Records contained in a dataset
====

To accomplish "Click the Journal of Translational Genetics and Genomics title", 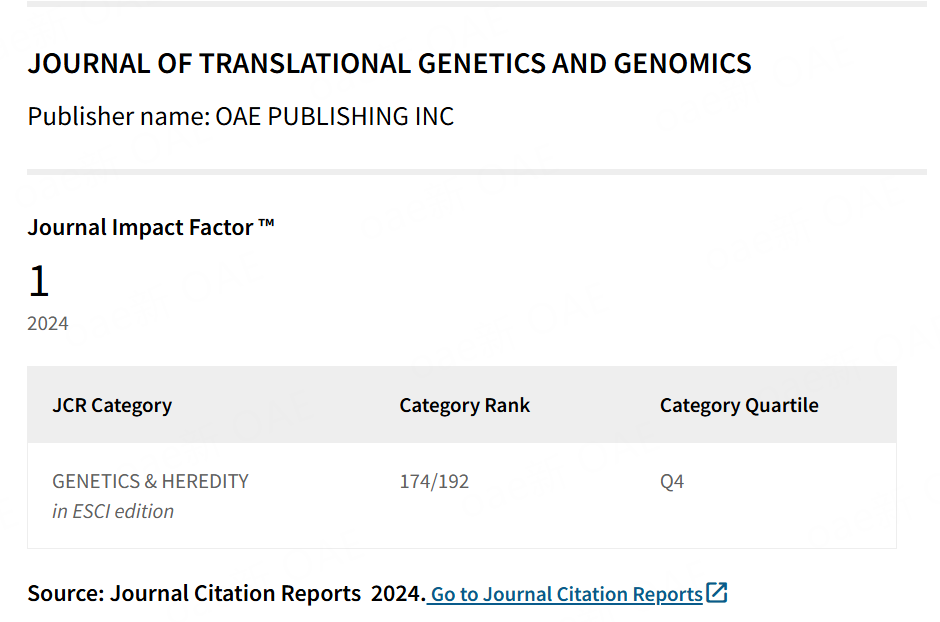I will [389, 64].
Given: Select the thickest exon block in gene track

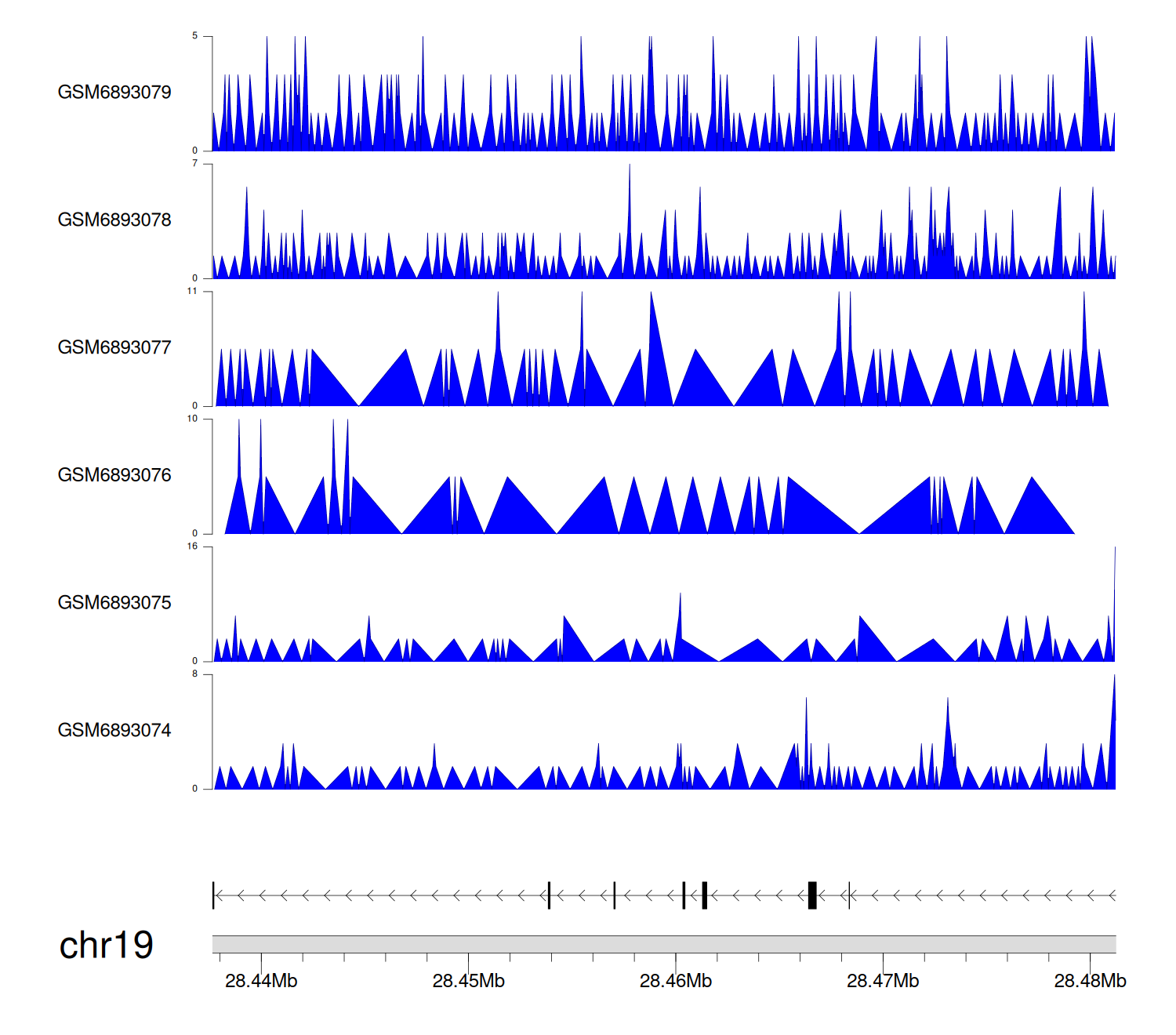Looking at the screenshot, I should pos(812,895).
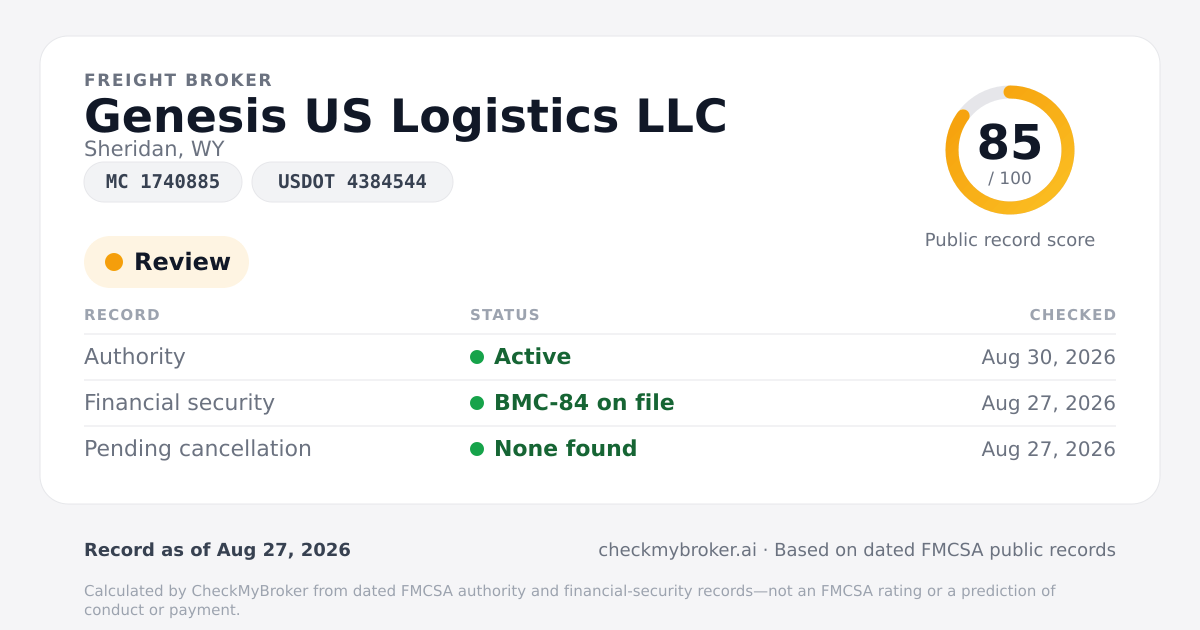1200x630 pixels.
Task: Click the Genesis US Logistics LLC heading
Action: (x=405, y=116)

====

What to do ▸ In the answer, give only the lines from the one containing "Given: Select the" through the end of the records above, each reproduced exactly. Include no pictures.

Answer box ▸
Given: Select the thickest exon block in gene track

Looking at the screenshot, I should pos(812,895).
1200x630 pixels.
Task: Click the Genesis US Logistics LLC heading
Action: (x=405, y=116)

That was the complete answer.